Solange (Knowles)’s is:

ssize_t io61_read(io61_file* f, char* buf, size_t sz) {
    for (size_t pos = 0; pos < sz; ++pos, ++buf) {
        *buf = io61_readc(f);
    }
    return sz;
}

Caroline (Shaw)’s is:

ssize_t io61_read(io61_file* f, char* buf, size_t sz) {
    if (f->pos >= f->sz) {
        return read(f->fd, buf, sz);
    } else {
        int ch = io61_readc(f);
        if (ch < 0) {
            return 0;
        }
        *buf = ch;
        return io61_read(f, buf + 1, sz - 1) + 1;
    }
}

You are testing each of these musicians’ codes by executing a sequence of io61_readc and/or io61_read calls on an input file and printing the resulting characters to standard output. There are no seeks, and your test programs print until end of file, so your tests’ output should equal the input file’s contents.

You should assume for these questions that no read system call ever returns -1.

QUESTION 10A. Describe an access pattern—that is, a sequence of io61_readc and/or io61_read calls (with lengths)—for which Donald’s code can return incorrect data.

io61_readc`, `io61_read(1)`, …. Any alternation between `readc

and read is a disaster, because data cached by io61_readc should be returned by io61_read, but will not be.

QUESTION 10B. Which of these musicians’ codes can generate an output file with incorrect length?

Solange’s code never returns EOF from io61_read, so it will read too many bytes.

If a program using Donald’s code calls io61_readc once and then switches to io61_read, then they will read too few bytes (bytes in the readc buffer won’t be returned).

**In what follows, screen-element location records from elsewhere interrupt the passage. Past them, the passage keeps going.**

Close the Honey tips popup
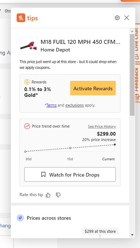Viewport: 140px width, 248px height. 127,18
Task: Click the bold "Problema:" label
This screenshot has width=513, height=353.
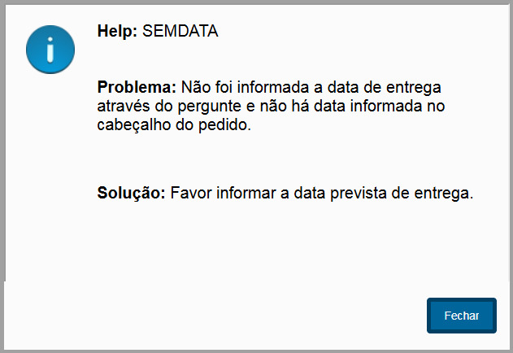Action: 137,87
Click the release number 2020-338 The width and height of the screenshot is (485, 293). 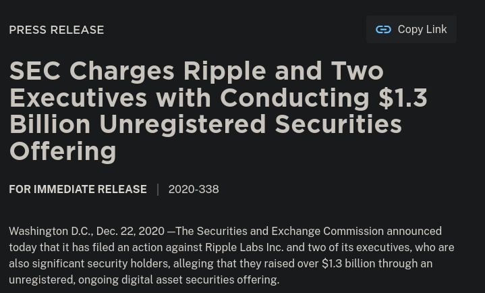194,189
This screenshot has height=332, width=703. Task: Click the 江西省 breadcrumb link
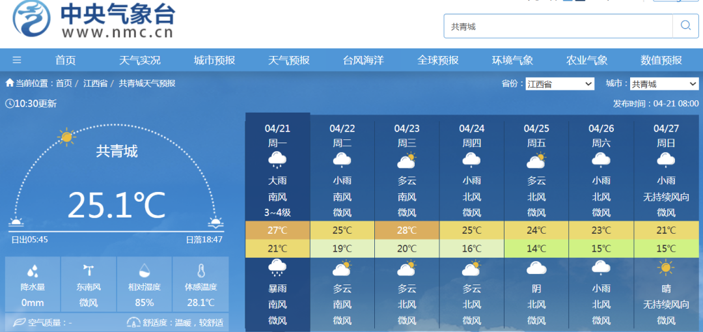95,83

Caroline’s code is correct!

For the remaining parts, assume the problem in Part B has been corrected, so that all musicians’ codes generate output files with correct lengths.

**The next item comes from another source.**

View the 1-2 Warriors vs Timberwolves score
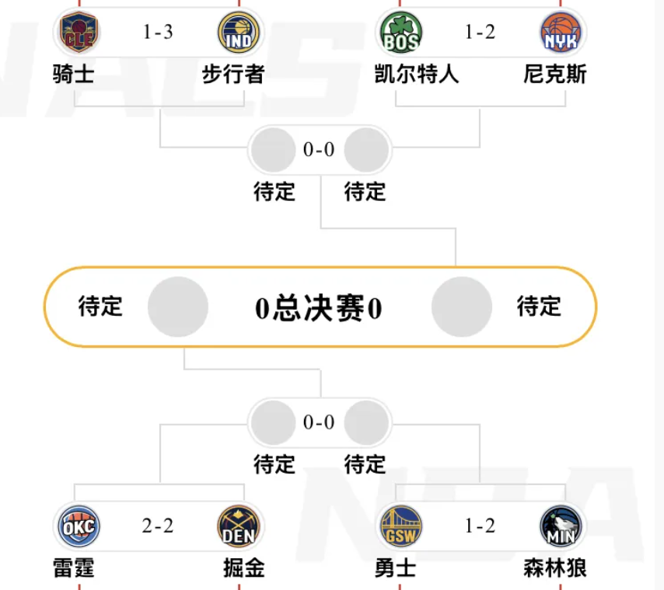Image resolution: width=664 pixels, height=590 pixels. coord(480,526)
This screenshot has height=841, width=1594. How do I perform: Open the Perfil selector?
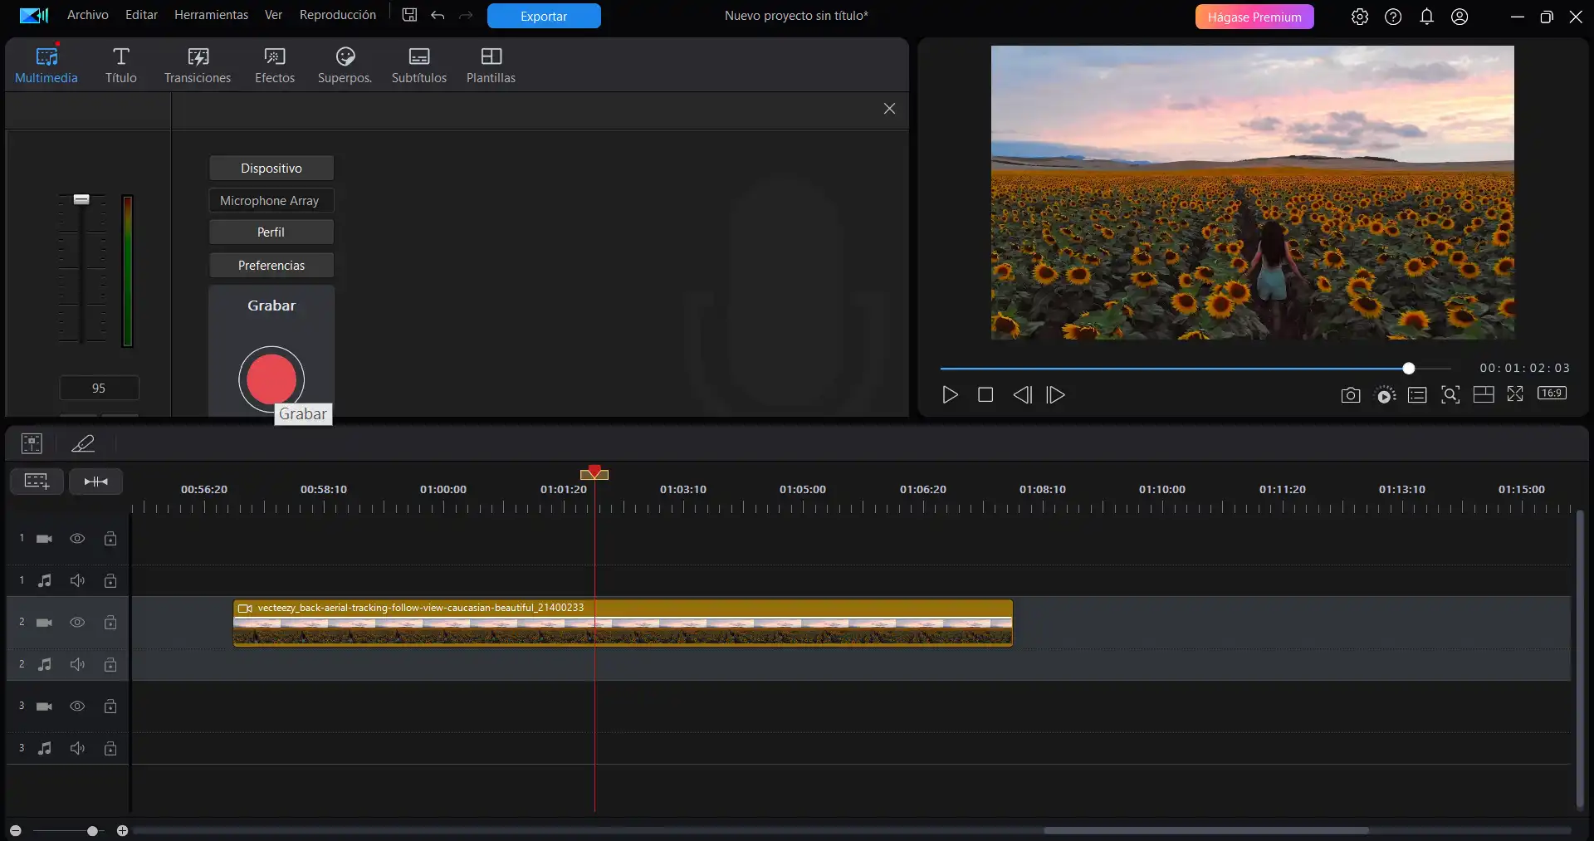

QUESTION 10C. Give an access pattern for which Solange’s code will return correct data and outperform Donald’s, or vice versa, and say whose code will win.

Solange’s code will outperform Donald’s when io61_read is called with small sizes. Donald’s code will outperform Solange’s when io61_read is called with large sizes.

QUESTION 10D. Suggest a small change (≤10 characters) to Caroline’s code that would, most likely, make it perform at least as well as both Solange’s and Donald’s codes on all access patterns. Explain briefly.

I would change Caroline’s test from if (f-\>pos \>= f-\>sz) to if (f-\>pos \>= f-\>sz && sz \>= 1024) (or 4096, or something similar). This uses the cache when read is called with small sizes, but avoids the extra copy when read is called with large sizes.

11. Feedback (2 points)

QUESTION 11A. What aspects of the course are working well for you? Be brief; any answer but no answer will receive credit.

QUESTION 11B. What aspects of the course are not working well for you? Be brief; any answer but no answer will receive credit.